Gerald Sussman (2015) - kristianp
https://www.artsy.net/article/ruse-laboratories-gerald-jay-sussman-creator-of-scheme
======
curryhoward
In a previous life when I was at MIT, I took a course from Gerry Sussman
called Structure and Interpretation of Classical Mechanics [1]. There was one
lecture where he taught us Scheme, which is a simple enough language that it
can be taught in a lecture. After class I went to his office to ask him a few
questions, and I told him I was interested in functional programming.

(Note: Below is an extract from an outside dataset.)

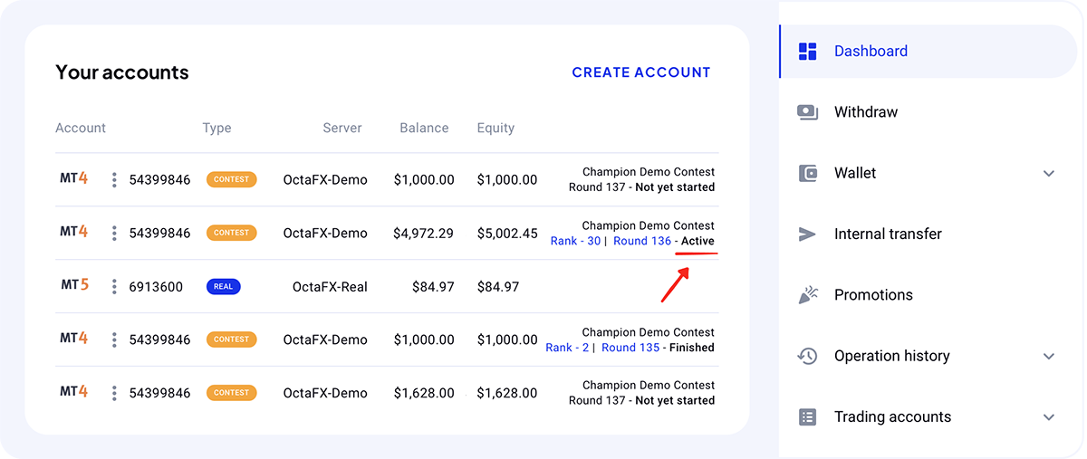Open three-dot menu for account 6913600
The image size is (1087, 459).
pyautogui.click(x=114, y=287)
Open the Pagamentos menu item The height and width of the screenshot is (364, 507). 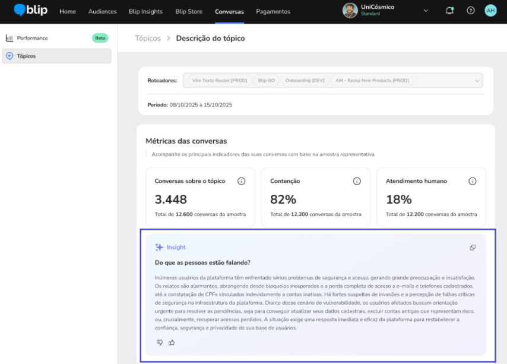tap(273, 11)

He printed out some scheme file from his computer and handed it to me. It was
a derivation of the Y combinator. He patiently walked me through it and
answered my uninformed questions. He was always so enthusiastic about
teaching, and his explanations were more like an exuberant performance than a
traditional lecture.

Fueled by his contagious passion, I've since learned quite a bit about
functional programming and have given many talks on various related topics. My
focus is on type systems and machine-checked proofs, which strangely enough
Gerry Sussman seemed to loathe. I wish I had spent more time picking his brain
while I was there.

If there's one professor I miss from MIT, it's Gerry. He's so knowledgeable
about so many different topics, from physics, to formal logic, to
neuroscience, to AI, to programming language theory. For some topics, there
are certain magic words you can say that will get him going in such a way that
you'll wish you'd brought popcorn.

[1] [https://groups.csail.mit.edu/mac/users/gjs/6946/sicm-
html/bo...](https://groups.csail.mit.edu/mac/users/gjs/6946/sicm-
html/book.html)